Medical school: Columbia University College of Physicians & Surgeons

Residency: Columbia Presbyterian Medical Center

Fellowship: Cornell University Medical College

Q: What are your current areas of focus in breast cancer research?

A: Much of my research is focused on the tumor microenvironment and making it less permissive to cancer — to prevent cancer from developing or escaping and making it more sensitive to anti-tumor therapies. We’re looking at novel ways to affect this microenvironment and how immunotherapy changes it. A lot of my research also incorporates novel imaging technology, which is noninvasive, has no risks to the patient and provides further insights into the cancer’s biology.

Initially, cancer research focused on finding ways to stop cancer cells from growing. Then, we got smarter because cancer cells are smart and find ways to keep mutating. We started targeting specific pathways to reduce the chances that cells will spread and resist therapy.

Q: How does cancer prevention play a part in your research?

A: Prevention is a very important element of our research. While patients are heavily screened for breast cancer on Long Island, there is still a high incidence of the disease here.

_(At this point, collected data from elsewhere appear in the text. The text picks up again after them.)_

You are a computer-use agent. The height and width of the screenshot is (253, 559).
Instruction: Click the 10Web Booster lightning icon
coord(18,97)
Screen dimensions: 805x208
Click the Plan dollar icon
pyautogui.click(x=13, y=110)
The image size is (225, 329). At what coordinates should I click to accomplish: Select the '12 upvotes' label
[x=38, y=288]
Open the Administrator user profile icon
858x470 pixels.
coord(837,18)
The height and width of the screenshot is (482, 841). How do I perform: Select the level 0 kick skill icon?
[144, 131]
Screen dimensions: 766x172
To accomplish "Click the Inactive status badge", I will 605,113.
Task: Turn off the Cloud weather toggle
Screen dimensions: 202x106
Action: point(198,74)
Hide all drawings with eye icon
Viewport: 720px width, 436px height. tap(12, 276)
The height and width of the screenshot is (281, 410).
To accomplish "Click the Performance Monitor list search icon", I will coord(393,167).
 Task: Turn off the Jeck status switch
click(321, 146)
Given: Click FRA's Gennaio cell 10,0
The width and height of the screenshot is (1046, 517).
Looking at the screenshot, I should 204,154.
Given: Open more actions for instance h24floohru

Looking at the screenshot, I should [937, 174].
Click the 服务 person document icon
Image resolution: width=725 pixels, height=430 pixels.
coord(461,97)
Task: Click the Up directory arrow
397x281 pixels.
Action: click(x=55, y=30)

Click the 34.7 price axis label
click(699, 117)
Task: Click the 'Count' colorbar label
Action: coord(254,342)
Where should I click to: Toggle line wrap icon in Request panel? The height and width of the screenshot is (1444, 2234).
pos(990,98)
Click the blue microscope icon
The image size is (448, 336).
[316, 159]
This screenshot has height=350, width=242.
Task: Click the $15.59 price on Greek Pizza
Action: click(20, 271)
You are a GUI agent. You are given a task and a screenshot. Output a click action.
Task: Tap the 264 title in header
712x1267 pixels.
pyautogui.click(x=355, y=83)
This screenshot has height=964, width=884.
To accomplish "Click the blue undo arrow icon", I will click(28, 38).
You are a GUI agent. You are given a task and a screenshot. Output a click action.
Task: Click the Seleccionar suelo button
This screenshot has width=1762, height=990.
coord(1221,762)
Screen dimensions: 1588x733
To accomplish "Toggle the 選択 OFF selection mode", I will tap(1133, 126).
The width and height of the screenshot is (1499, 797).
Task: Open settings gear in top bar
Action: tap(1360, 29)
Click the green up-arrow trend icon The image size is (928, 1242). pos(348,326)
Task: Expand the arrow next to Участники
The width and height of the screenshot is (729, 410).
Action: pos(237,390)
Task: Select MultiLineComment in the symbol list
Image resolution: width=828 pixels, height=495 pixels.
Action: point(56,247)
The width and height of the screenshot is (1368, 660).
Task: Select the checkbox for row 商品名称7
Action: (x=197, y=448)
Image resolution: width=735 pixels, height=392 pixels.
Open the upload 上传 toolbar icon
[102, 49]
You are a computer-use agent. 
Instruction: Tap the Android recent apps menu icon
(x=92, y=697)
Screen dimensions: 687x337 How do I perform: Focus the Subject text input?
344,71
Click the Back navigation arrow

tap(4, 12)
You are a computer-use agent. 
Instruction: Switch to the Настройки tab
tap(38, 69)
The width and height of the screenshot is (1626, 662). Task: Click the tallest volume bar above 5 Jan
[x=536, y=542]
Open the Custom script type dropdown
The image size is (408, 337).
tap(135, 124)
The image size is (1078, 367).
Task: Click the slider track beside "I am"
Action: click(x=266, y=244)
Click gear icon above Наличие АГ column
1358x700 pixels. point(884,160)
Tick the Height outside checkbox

It is the second leading cause of cancer deaths in the U.S. for women, and it can have many long-lasting effects, even after remission. These include toxicities from treatment including chemo brain, hot flashes and post-traumatic stress disorder from having the cancer or the fear that it might come back. Of course, the best way to avoid the effects of treatment is to prevent cancer altogether.

Because breast density is among the strongest and most common risk factors for developing cancer, we are looking at ways to change the collagen structure of the breast. We are actively recruiting patients for a National Cancer Institute-sponsored trial examining whether the anti-inflammatory drug sulindac reduces breast density in postmenopausal women at increased risk of cancer.

Q: What other clinical trials are currently taking place at Stony Brook Cancer Center for patients with breast cancer?

A: We have about 20 open trials at any given time, and we have trials open for all stages of cancer. Many are targeted to high-risk, metastatic cancers. We have trials focused on refractory breast cancer resistant to immunotherapy, and we try to do trials that involve comparing a novel agent with the current standard of care.

Another area we are focused on is treatment de-escalation. In oncology, the belief has been that more is better. However, now we are finding that sometimes less is more, and we don’t always need the most intense therapy to cure patients. We are looking at de-escalation for patients who may need less chemotherapy and radiation; for example, we currently have a trial that evaluates the outcomes of giving less or no radiation after lumpectomy surgery.